Professor Mel Slater of the Catalan Polytechnic University has recreated the classic Milgram Experiment using a computer simulated woman, with some interesting results.
In the original experiment, conducted by Stanley Milgram in the 1960s, volunteers were told by an authority figure to deliver electric shocks to another person as punishment for incorrect answers to a test. The other person wasn’t really receiving the shocks, but the volunteers were tricked into thinking they were by shouts of pain and protest. Despite this feedback, some volunteers went on to deliver what would have been lethal shocks.
Slater’s volunteers did a similar experiment, but in an immersive virtual environment where they interacted with a virtual woman. This counters some of the ethical protests that have prevented Milgram’s experiment from being repeated because the volunteers knew they would be interacting with a virtual woman and so, unlike Milgram’s guinea-pigs, knew that nobody was being hurt.
Half the volunteers could see the woman and half could not, communicating with her only through text. Both were told to give her ‘electric shocks’ of increasing voltage when she gave incorrect answers to test questions. The woman responded to these with protests and discomfort, asking for the test to stop as the voltage was ramped up.
The group from whom the virtual woman was hidden delivered shocks up to the maximum voltage, like many of those in Milgram’s experiment. Those who could see her were more likely to stop before reaching this limit.
Almost half of those who could see the woman said afterwards that they had considered withdrawing from the study, and several actually did. “Of course, consciously everybody knows nothing is happening,” says Slater. “But some parts of the person’s perceptual system just takes it as real. Some part of the brain doesn’t know about virtual reality.”

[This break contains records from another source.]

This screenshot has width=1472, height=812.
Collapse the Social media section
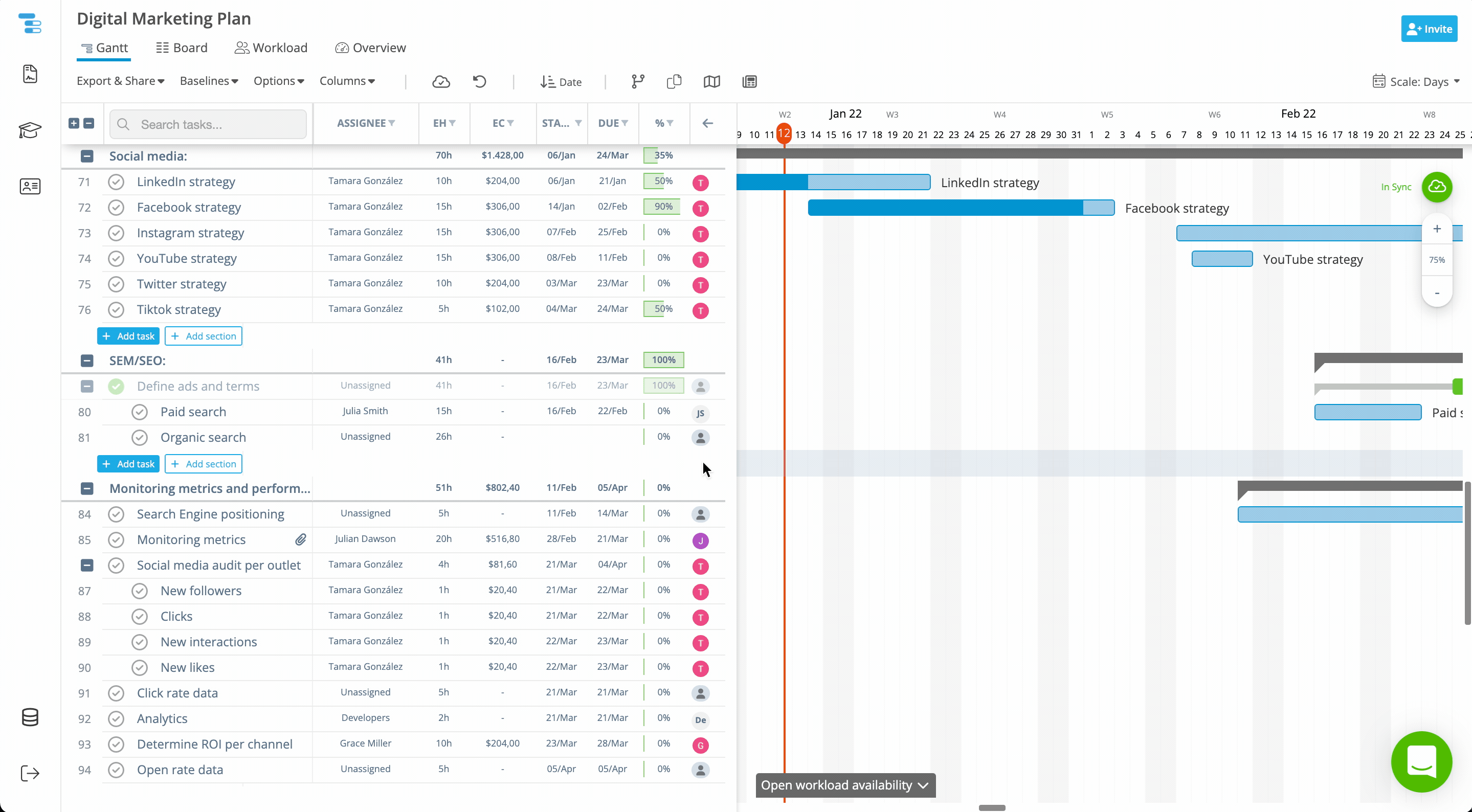coord(87,156)
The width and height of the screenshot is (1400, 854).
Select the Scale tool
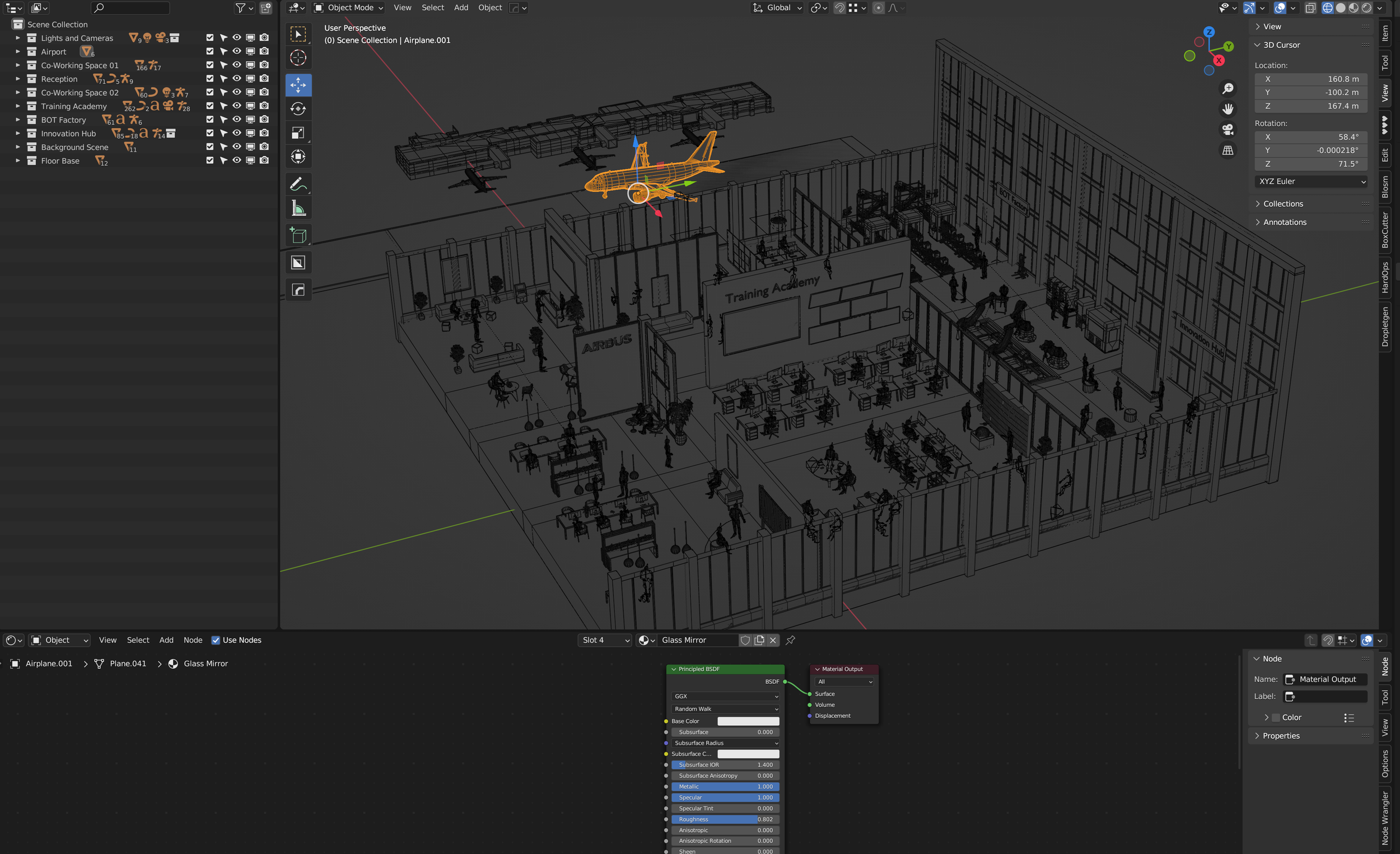pos(298,133)

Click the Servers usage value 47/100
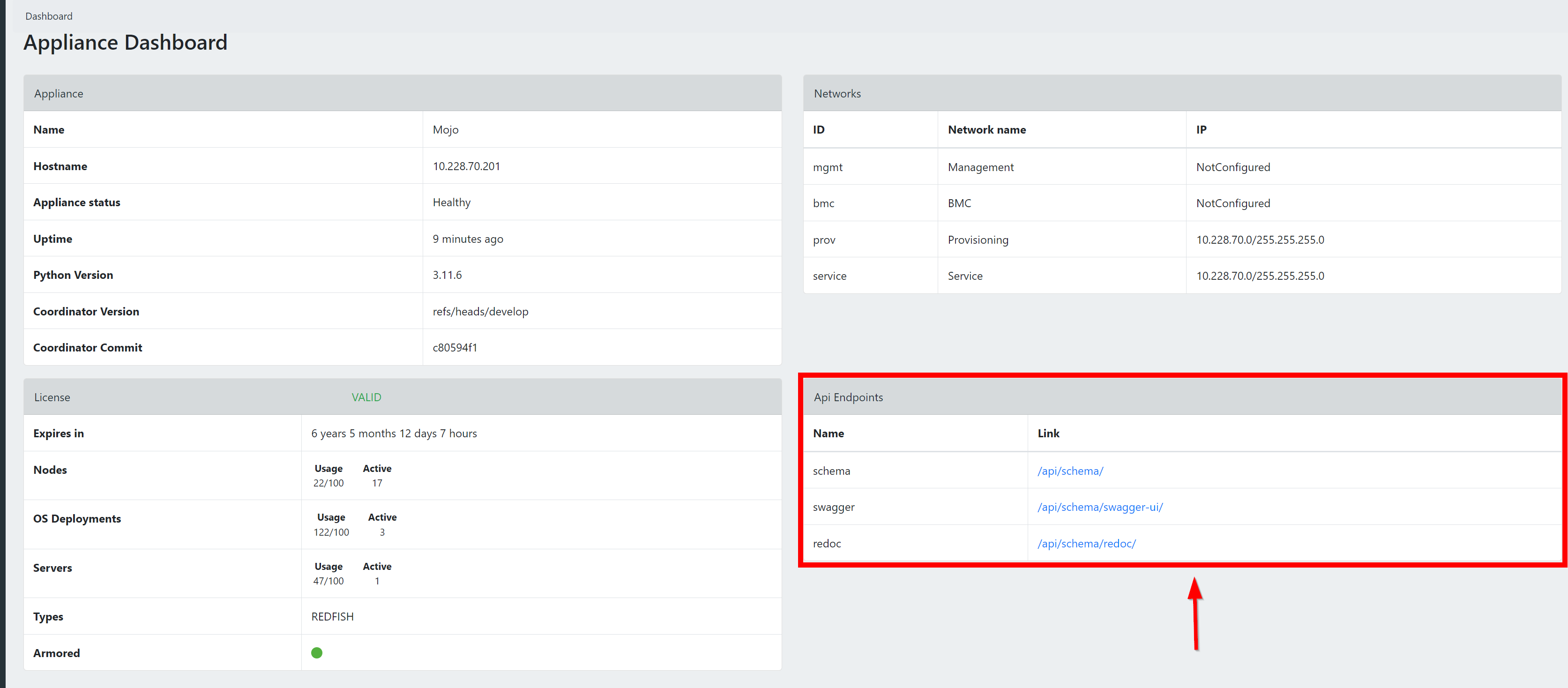(x=328, y=581)
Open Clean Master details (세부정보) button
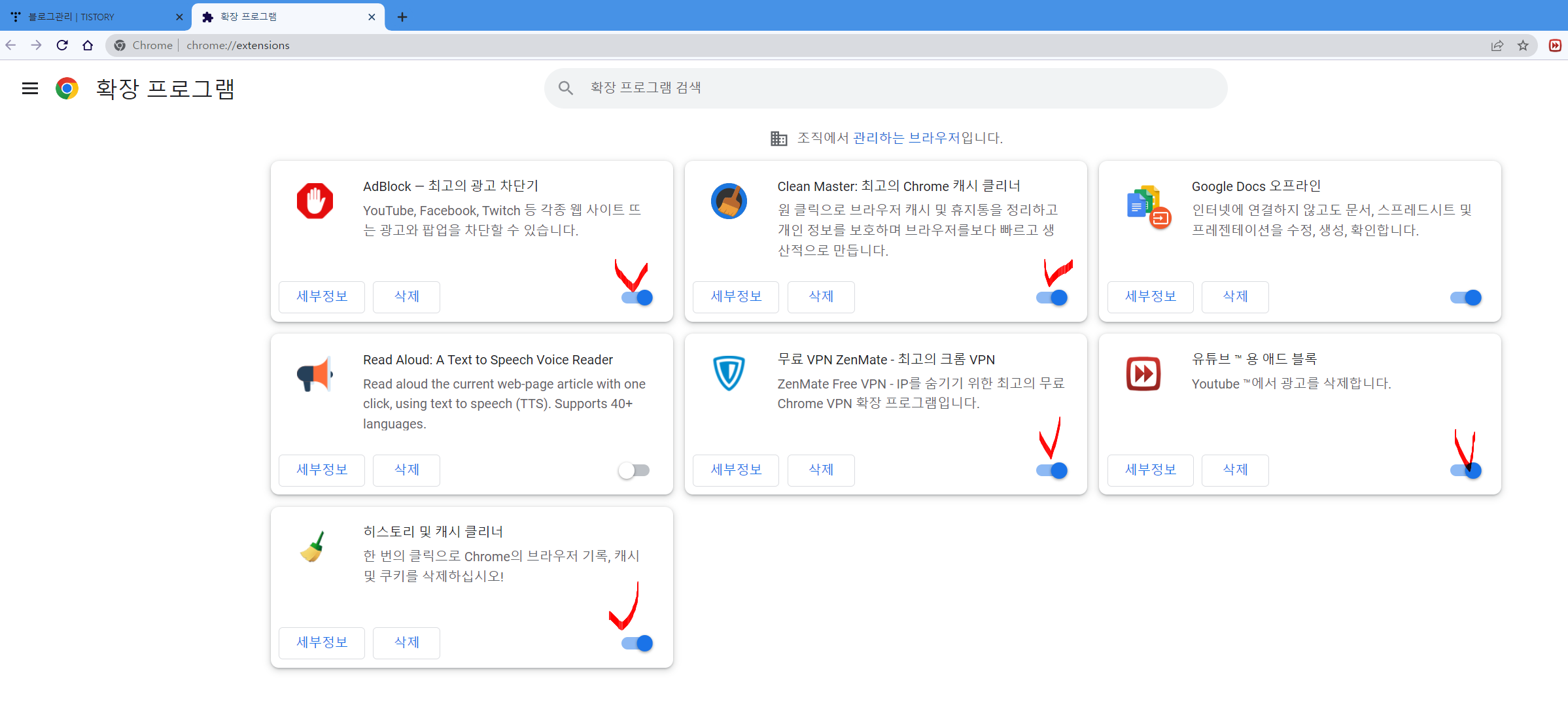Image resolution: width=1568 pixels, height=726 pixels. [x=736, y=296]
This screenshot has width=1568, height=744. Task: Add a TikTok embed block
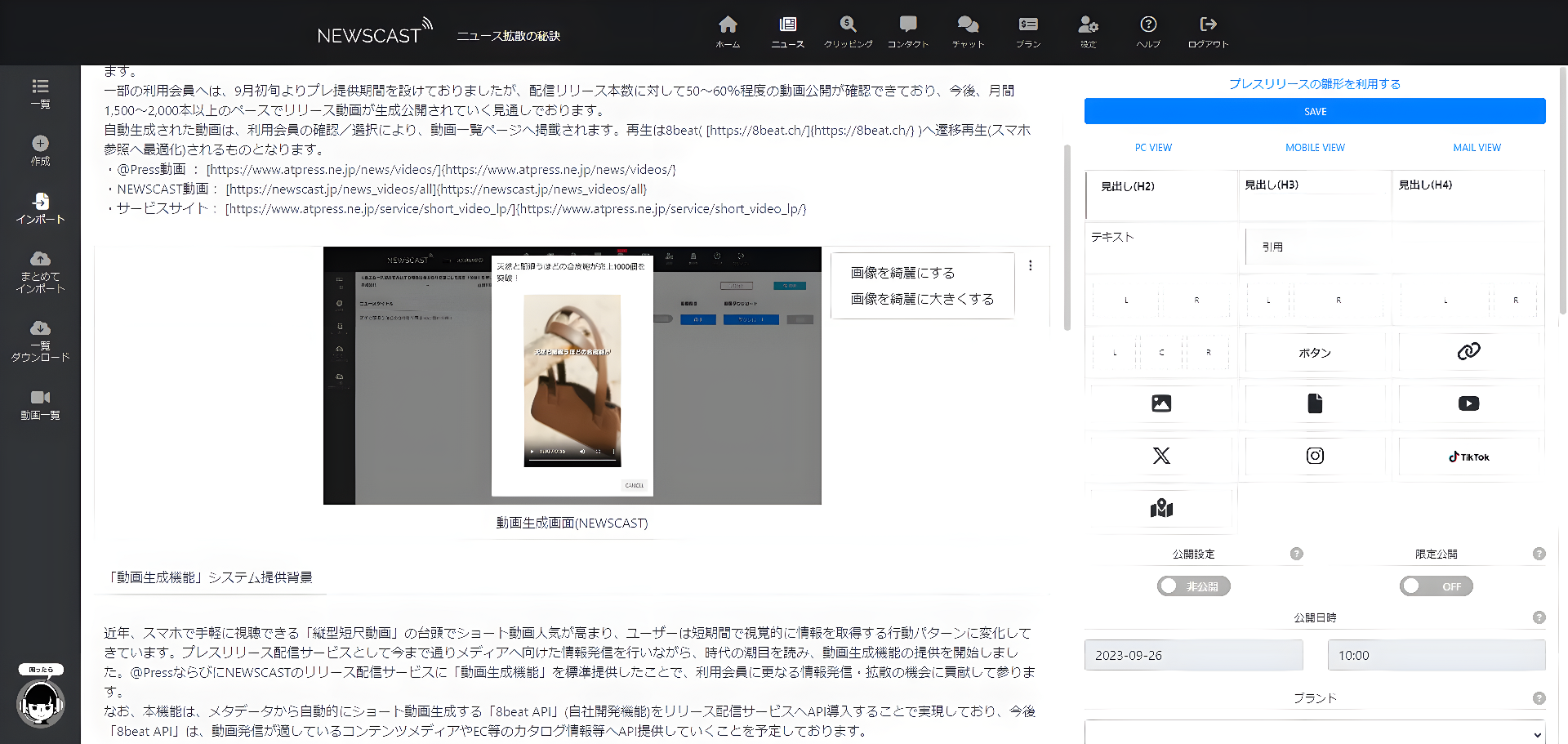click(1468, 457)
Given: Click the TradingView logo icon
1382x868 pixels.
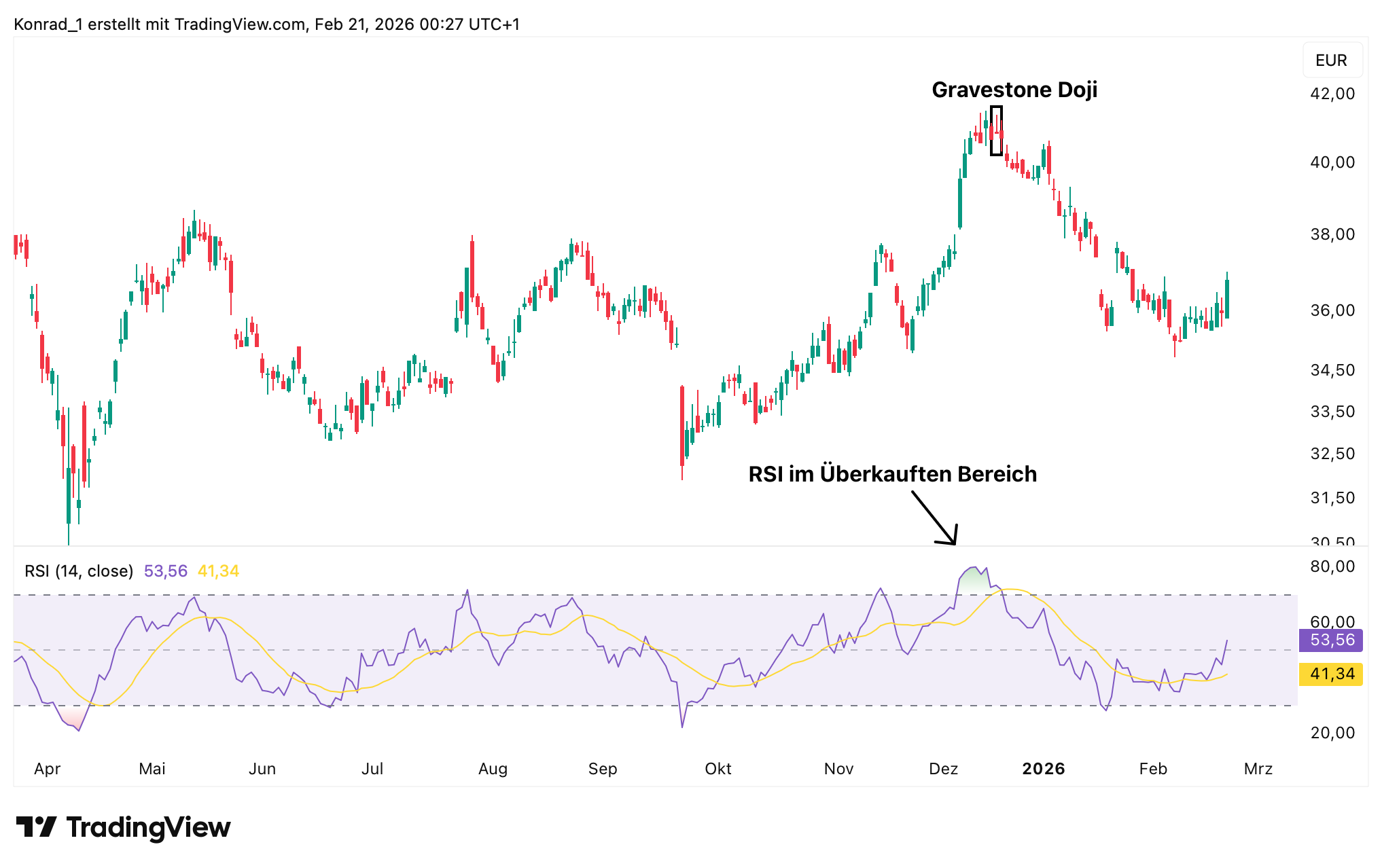Looking at the screenshot, I should pyautogui.click(x=36, y=827).
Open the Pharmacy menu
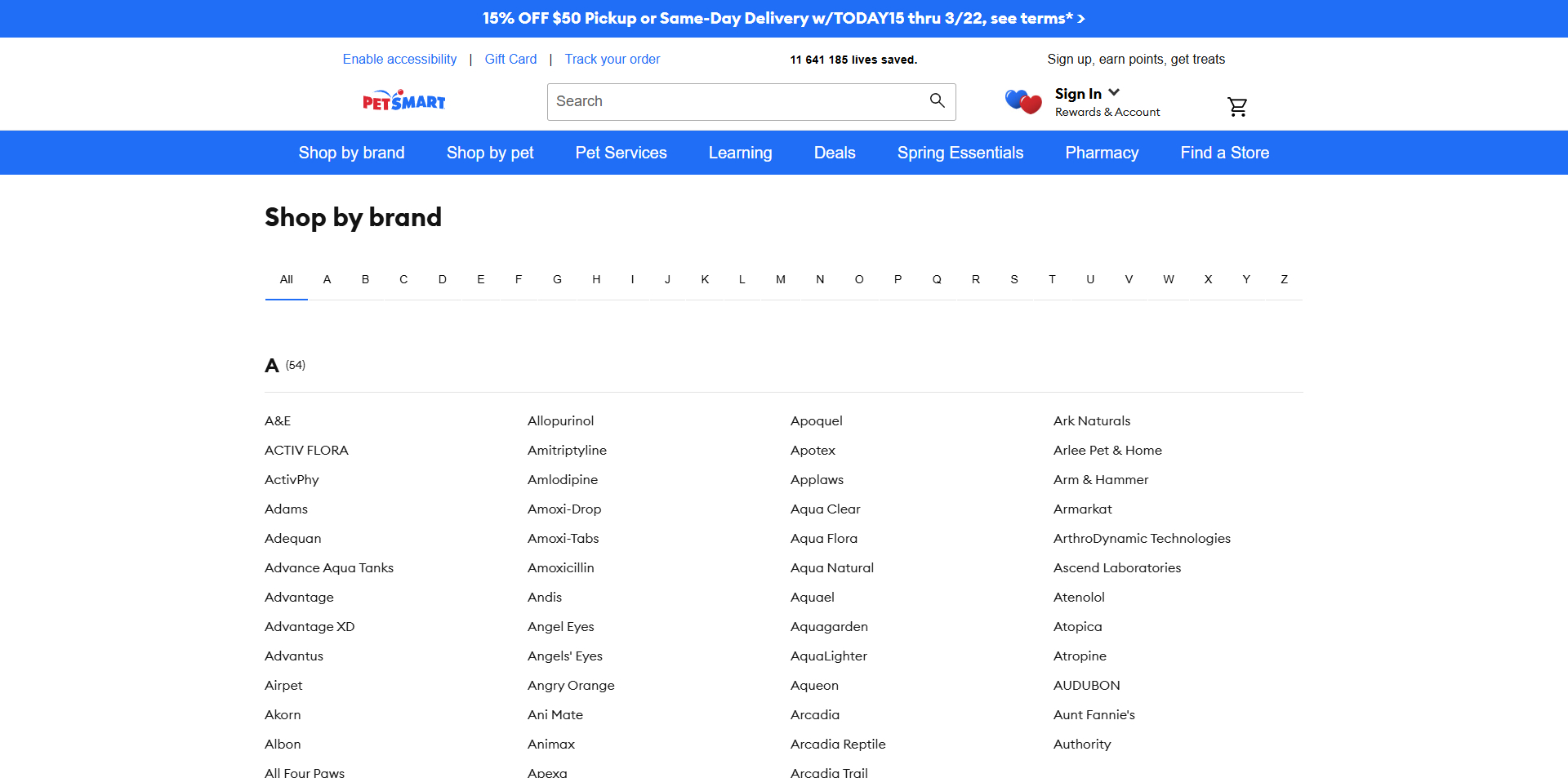 [1101, 153]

And instead of becoming accustomed to the virtual person and ceasing to empathise, many volunteers became more anxious as the study continued. Measures of stress, such as heart rate and sweatiness of palms, increased. These measures are nearly impossible to fake, and confirmed for Slater that the volunteers were actually feeling uncomfortable, rather than performing as they thought the experimenter would expect.